So you think you've finally found that perfect person you've been waiting for? You fit together so well and in so many ways. He or she is your soul mate.
It's an ancient dream, this longing to end the abyss that separates one person from another. Over two thousand years ago, Plato proposed that man and woman were once one. They were split off and have been looking for their literal other half ever since.
And what a powerful urge it is! But it's ultimately not useful. Why not? Here are three reasons:
1. It creates inflated expectations.
If you're "meant for each other," whenever there is conflict, it goes right to the, uh, soul of the relationship. If you set impossibly high standards for a relationship, you're likelier to believe you're failing when the inevitable challenges arise.
This is the conclusion of a study published in the Journal of Experimental Social Psychology by Norbert Schwarz and the improbably named Spike W.S. Lee ("Yo', Spike, how's tenure working out?"). As written up in The New York Times, the study compared two relationship mindsets — people who view partners as "meant for each other" (as soul mates, in other words), and less romantic sorts who view relationship as a journey between mortals, not a divinely-inspired (or intended) event. Guess what? The people who believe in soul mates don't cope as well when the inevitable adversities arise. The Times article quotes Melissa Dahl, writing in The Science of Us, who states bluntly: "The research suggests that believing in soul mates...will backfire."

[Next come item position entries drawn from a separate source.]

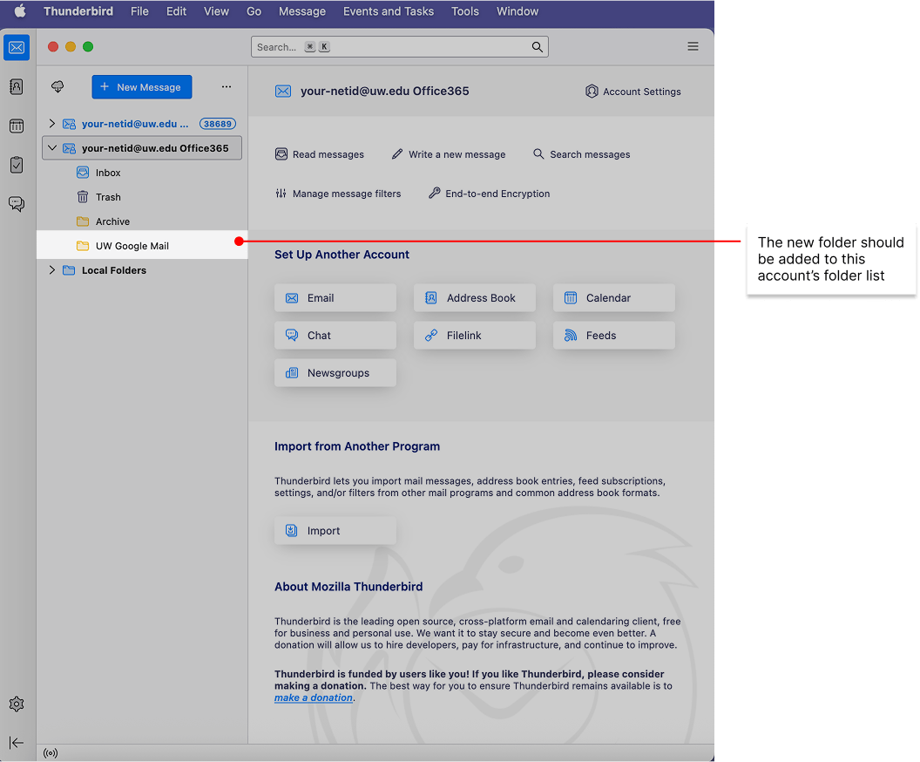The width and height of the screenshot is (920, 762).
Task: Collapse the spaces toolbar using arrow icon
Action: pos(16,743)
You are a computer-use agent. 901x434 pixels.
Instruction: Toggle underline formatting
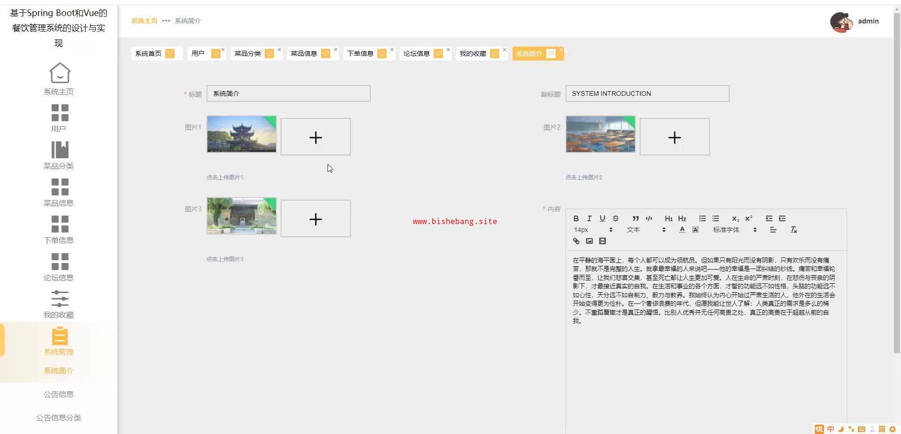coord(603,218)
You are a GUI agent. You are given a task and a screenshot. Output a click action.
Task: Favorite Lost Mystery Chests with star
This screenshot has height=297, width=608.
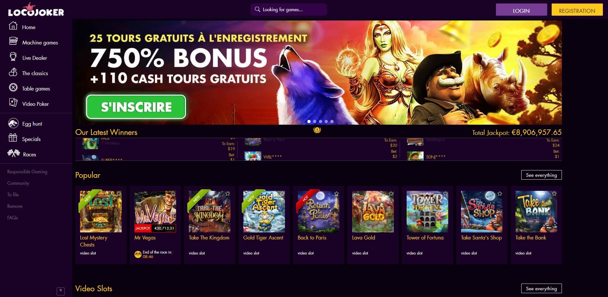(119, 193)
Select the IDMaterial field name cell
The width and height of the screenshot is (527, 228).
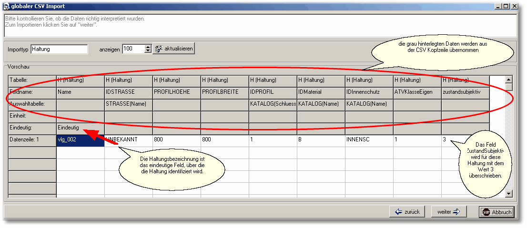pyautogui.click(x=321, y=91)
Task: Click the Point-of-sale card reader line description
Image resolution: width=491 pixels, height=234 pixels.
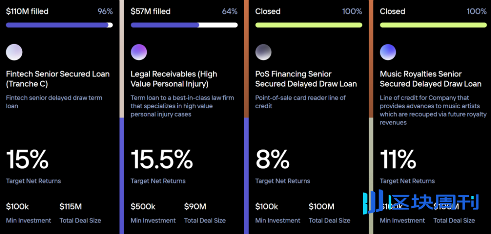Action: (x=301, y=102)
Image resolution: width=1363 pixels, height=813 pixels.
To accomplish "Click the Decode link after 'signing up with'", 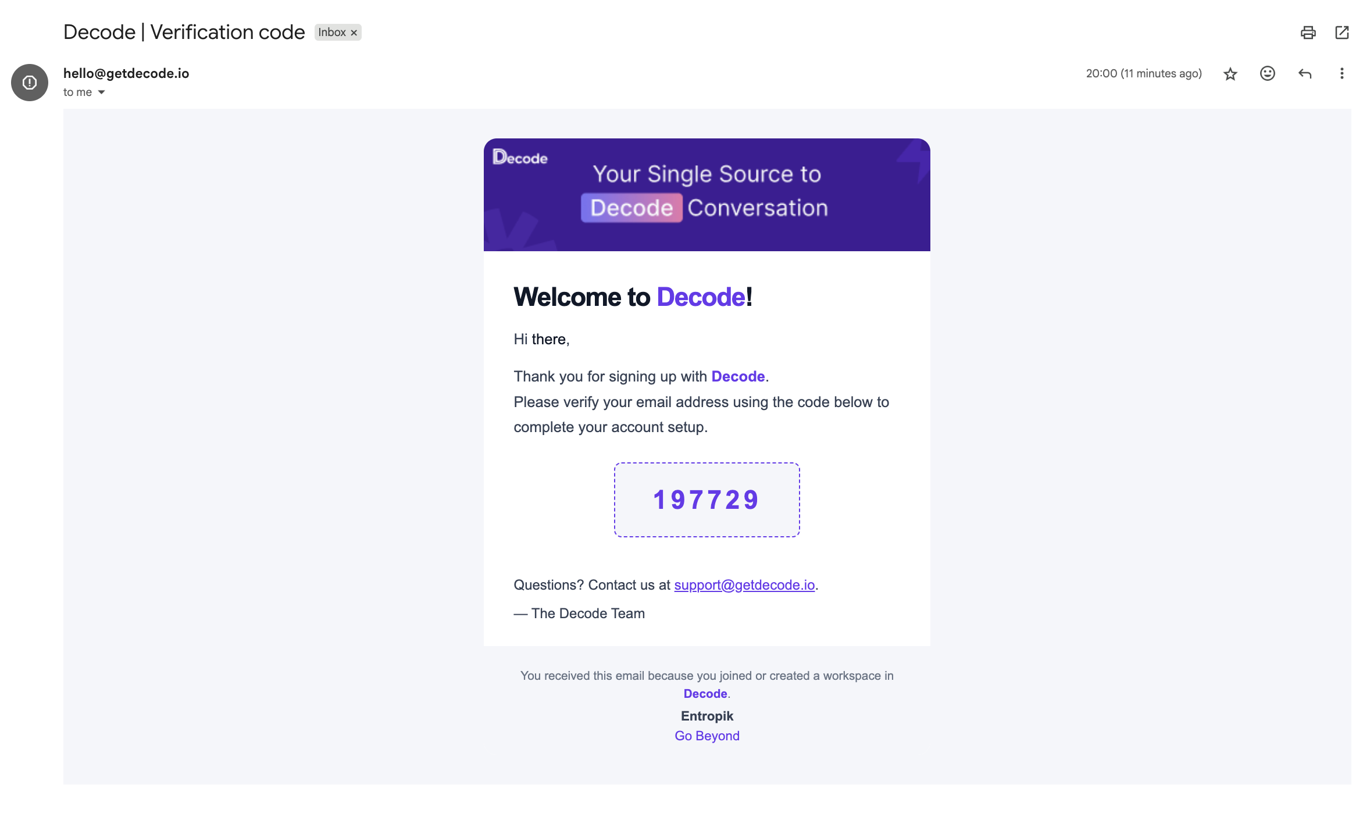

2: Soul mates probably aren't real.
Those soulmate feelings are probably there because your beloved is experienced as an amalgam of your main caregivers' strengths and weaknesses. They give you love in the flavor that's familiar to you and they also give you the opportunity to work through the deficits that came about because of how you were loved as a child. Your partner is just right for you, actually, not because they're your soul mate but because the grinding of the gears that inevitably happens in relationships gives you the opportunity to grow beyond what your childhood gave you.
Couples counselor Harville Hendrix, author of the classic Getting the Love You Want, calls this complex combination of loved and less loved (or despised, or hated) attributes the imago. He or she may feel like your soul mate. They're actually your imago.
The unconscious works in strange ways.
#3. A really healthy relationship is a stool that sits on three legs.
You're really together for three reasons:
- to help your partner individually or as a team achieve certain goals (like raising children or succeeding professionally),
- to navigate the social world together (go to parties, go to church), and
- to make a deep emotional and spiritual connection.
The soulmate part is only one-third of that, the "deep emotional and spiritual connection" part. Any relationship where the partners don't from time to time connect deeply and soulfully is by definition a flawed relationship. But so is a relationship where the partners get in each other's way when it comes to achieving goals or having a healthy, happy social life.
At the end of the day, choosing a partner is only partly a matter of the heart. It's also a matter of the head. And the soul mate story? Understandable though it is, it mostly gets in the way.